The Department of Veterans Affairs has extended a moratorium on foreclosures for vets with GI Bill home loans. The move gives mortgage companies more time to get a new program up and running to rescue veterans who were facing foreclosure through no fault of their own.
“We’re calling on mortgage servicers to follow a targeted foreclosure moratorium so we can make sure that Veterans get the support they need to stay in their homes,” Under Secretary for Benefits Josh Jacobs said in a statement.
The VA initially asked mortgage companies last year to halt all foreclosures after an NPR investigation revealed that the VA had abruptly ended a key part of a pandemic mortgage relief program, stranding tens of thousands of vets who were still in the middle of it with no affordable way to get current on their home loans. The end-date on that foreclosure moratorium was May 31st. Mortgage companies will now have until the end of 2024 to implement the VA’s new rescue plan — the Veterans Affairs Servicing Purchase (VASP) program. It’s welcome news to veterans stuck in limbo.
“It relieved the pressure off of me that I know I'm not gonna wake up one morning and see a sign outside and see a sheriff at the front door telling me to get the hell out,” said Vietnam-era Marine Corps veteran Edward O’Conner.

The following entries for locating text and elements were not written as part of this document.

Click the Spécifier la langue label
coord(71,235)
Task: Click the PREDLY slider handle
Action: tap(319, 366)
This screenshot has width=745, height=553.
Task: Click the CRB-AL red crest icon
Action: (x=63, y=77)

“But at the same time, I hope that it gives the VA enough time for them to get their head and ass wired together,” O’Conner said in exasperation. “You gotta understand it gets me frustrated.”
Paused payments
After O’Connor’s wife lost her job during the pandemic, the VA told him he could pause mortgage payments on his VA-backed home-loan through what’s called a forbearance. Many vets were told they could simply add the missed payments to the back of their loan after their financial hardship was over. But VA ended that part of the program while thousands of vets were still in forbearance and failed to set up an affordable alternative to let them resume paying.
Suddenly vets like O’Connor got calls demanding all the missed payments at once. He said he’s now more than $61,000 behind and sees VASP as his only way to keep his home. The new six-month moratorium is comforting, but O’Connor says neither his mortgage company nor his contact at the VA can explain to him when VASP will be up and running and whether he will qualify for the help.
“So I'm kind of in the dark right now and it's kind of making me a little bit leery. But the only thing I have faith in is the VA. … It's just that I'm still racking up month after month after month of payments that I'm behind and I'm afraid,” he said.
Many other veterans are worried. “A six-month window, like that's great, but six months is not a lot of time,” said Iraq vet Josiah Mena.
Mena is also watching his debt pile up, with the threat of imminent foreclosure if the VA moratorium ends. He’s been offered alternatives that would involve paying all his arrears at once which he can’t afford; at this point he said that’s $71,000. Or his mortgage company keeps offering him a loan modification at a much higher interest rate that he said would add $1,300 to his monthly payment. Both Mena and O’Conner said they couldn’t afford those much higher-cost options their lenders have been trying to enroll them in. Mena said the only way he’ll be able to keep his family of five in their Long Island home is VASP, which he said representatives for his mortgage company tell him they still don’t have up and running yet.
“And then when I asked them are they gonna in the future? They said we're not sure. ” he said.
Mena said he calls his mortgage company once a week and he’s also in touch with a VA loan adviser. He said the VA rep has been more knowledgeable and encouraging.
“So he just told me to just keep on trucking, and keep on checking in on them,” Mena said.